Two for the price of one this week – the life and times of the Hudson MiniLocos. A long-standing agreement between Hudson and the Hunslet Engine Company mean that any sales made by Hudson of small narrow gauge diesels would be fulfilled by one of the chain-drive Hudson-Hunslet locos. By the late 1960s, this design was showing its age. It is possible that this is what prompted Hudson to dabble in loco design . Two locos were built in 1968, LX1001 and 1002. Both were fitted with Petter two-cylinder engines and a hydraulic transmission. They both went to the Central Electricity Generating Board cable tunnel railway at Woodhead. The locos clearly did not impress the CEGB; their haulage capacity is limited and they are painfully slow. The latter problem would be significant on a railway in a tunnel of three miles in length. Hudson found themselves with the two locos back on their hands very shortly after they first left the works – this would have been during 1969.
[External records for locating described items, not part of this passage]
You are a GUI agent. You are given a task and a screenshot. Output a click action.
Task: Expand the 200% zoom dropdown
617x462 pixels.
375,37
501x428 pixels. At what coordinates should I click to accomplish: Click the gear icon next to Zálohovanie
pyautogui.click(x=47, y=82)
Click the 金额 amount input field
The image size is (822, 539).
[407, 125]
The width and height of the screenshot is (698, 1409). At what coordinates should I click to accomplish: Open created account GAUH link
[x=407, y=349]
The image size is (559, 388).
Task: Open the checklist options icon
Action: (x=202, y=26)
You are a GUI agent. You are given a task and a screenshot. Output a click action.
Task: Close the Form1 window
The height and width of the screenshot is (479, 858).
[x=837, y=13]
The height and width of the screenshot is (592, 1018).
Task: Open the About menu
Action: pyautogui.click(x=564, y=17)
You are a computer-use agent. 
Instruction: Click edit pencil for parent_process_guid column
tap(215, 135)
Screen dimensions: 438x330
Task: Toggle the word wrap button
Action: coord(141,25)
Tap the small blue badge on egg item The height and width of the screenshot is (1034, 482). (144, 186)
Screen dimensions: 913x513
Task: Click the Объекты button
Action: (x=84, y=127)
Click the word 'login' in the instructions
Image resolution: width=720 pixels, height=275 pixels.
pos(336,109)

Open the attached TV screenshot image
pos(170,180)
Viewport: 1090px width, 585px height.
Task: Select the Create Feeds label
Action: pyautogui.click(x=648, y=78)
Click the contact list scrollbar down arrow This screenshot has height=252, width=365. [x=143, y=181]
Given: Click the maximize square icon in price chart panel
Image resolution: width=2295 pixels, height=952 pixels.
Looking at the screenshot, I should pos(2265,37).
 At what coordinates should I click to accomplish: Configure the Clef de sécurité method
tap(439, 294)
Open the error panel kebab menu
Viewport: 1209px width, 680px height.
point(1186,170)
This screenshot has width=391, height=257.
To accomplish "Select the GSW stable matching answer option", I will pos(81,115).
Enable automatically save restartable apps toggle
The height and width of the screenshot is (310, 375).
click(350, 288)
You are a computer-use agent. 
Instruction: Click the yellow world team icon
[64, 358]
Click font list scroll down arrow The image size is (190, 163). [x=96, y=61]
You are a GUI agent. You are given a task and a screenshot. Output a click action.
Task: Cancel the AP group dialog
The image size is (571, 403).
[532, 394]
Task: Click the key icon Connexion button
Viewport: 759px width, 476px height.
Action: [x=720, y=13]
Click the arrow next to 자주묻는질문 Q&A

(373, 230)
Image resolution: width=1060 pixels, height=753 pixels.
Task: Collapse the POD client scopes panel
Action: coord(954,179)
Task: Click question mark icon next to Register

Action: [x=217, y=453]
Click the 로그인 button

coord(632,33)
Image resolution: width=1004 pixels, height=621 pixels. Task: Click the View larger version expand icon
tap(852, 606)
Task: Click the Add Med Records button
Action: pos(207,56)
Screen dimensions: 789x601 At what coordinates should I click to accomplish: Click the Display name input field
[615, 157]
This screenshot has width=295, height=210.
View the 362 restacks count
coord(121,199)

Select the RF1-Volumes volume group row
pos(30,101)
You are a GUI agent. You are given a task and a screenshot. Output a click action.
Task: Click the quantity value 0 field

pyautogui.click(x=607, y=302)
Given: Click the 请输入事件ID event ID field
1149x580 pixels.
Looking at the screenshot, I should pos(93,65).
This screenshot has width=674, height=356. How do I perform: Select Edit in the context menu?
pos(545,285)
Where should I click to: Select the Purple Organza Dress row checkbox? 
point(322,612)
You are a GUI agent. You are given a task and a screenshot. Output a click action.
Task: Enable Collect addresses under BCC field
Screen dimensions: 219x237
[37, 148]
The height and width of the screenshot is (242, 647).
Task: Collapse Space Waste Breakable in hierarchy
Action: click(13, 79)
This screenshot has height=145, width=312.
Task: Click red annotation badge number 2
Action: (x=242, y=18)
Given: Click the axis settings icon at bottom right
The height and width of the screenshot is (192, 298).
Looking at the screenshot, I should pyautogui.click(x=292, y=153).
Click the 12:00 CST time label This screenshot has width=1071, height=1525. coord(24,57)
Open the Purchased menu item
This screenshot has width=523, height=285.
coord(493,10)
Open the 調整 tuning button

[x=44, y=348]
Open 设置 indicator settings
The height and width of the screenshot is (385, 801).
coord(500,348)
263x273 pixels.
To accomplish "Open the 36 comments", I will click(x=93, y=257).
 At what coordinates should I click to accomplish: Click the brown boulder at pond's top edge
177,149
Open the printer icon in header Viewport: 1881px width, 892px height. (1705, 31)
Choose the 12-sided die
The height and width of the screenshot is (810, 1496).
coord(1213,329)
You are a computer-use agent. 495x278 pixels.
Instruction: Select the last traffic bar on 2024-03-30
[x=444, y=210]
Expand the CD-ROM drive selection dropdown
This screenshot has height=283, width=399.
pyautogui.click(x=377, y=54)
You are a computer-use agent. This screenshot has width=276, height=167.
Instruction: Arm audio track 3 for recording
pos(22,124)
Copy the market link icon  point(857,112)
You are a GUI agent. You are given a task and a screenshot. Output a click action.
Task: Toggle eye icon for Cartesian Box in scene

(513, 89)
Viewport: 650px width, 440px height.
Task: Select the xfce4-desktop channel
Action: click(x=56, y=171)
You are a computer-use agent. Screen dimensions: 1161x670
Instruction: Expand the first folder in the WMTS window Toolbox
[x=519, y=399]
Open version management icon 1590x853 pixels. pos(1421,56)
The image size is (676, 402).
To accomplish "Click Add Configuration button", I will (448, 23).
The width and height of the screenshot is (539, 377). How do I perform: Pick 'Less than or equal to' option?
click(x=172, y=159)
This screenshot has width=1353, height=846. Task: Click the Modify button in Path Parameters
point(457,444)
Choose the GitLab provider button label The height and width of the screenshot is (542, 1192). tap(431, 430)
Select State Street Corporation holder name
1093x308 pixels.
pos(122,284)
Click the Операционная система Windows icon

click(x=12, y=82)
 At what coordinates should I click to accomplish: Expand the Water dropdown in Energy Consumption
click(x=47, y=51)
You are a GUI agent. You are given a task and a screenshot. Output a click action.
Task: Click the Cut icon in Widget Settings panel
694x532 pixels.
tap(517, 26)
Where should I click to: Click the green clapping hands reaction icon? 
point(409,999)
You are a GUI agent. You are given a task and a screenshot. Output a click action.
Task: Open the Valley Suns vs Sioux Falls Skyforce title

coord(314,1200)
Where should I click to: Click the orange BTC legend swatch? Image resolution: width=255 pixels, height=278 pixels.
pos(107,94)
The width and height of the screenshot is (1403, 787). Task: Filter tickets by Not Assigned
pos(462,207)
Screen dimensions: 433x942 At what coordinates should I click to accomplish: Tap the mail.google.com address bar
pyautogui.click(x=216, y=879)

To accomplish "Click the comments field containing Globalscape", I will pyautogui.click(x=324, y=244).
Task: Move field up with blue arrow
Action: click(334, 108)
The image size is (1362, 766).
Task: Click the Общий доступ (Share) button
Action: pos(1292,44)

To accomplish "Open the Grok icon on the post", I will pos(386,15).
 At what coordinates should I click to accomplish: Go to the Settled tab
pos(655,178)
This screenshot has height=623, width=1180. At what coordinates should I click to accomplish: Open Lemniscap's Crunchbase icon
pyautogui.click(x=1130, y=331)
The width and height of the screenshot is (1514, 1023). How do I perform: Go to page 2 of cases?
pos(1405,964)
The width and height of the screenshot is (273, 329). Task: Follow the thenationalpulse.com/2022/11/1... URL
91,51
LX1001 was sold to The Dredging and Construction Co Ltd at Kings Lynn. 1975 or 1976 saw the loco move to a pleasure line at Pendine, Wales, which is (presumably) where the steam outline body seen in the commercial postcard was added. By 1985, the loco was in a Llanelli Borough Council store; it was “rebuilt” in 1986, which is probably when the current bodywork was added. The loco then moved to a pleasure railway at Pembrey Country Park. 1997 saw the loco move to the Devon Railway Centre, and thence to a private railway in Leicestershire in July 2001. April 2015 saw the loco joint the Trust collection. One immediate discovery was that, beneath the wooden bodywork, the original outline remains, still painted green.
LX1002 lived a very straightforward existence. July 1971 saw it sold to Dukinfield Sewage Works, where it was named Chaumont (after Ashton-under-Lyne’s French twin town). It was used to move a skip of “product” onto a loading gantry, where the skip could be tipped into a waiting lorry. Chaumont became part of the Trust collection in 1994.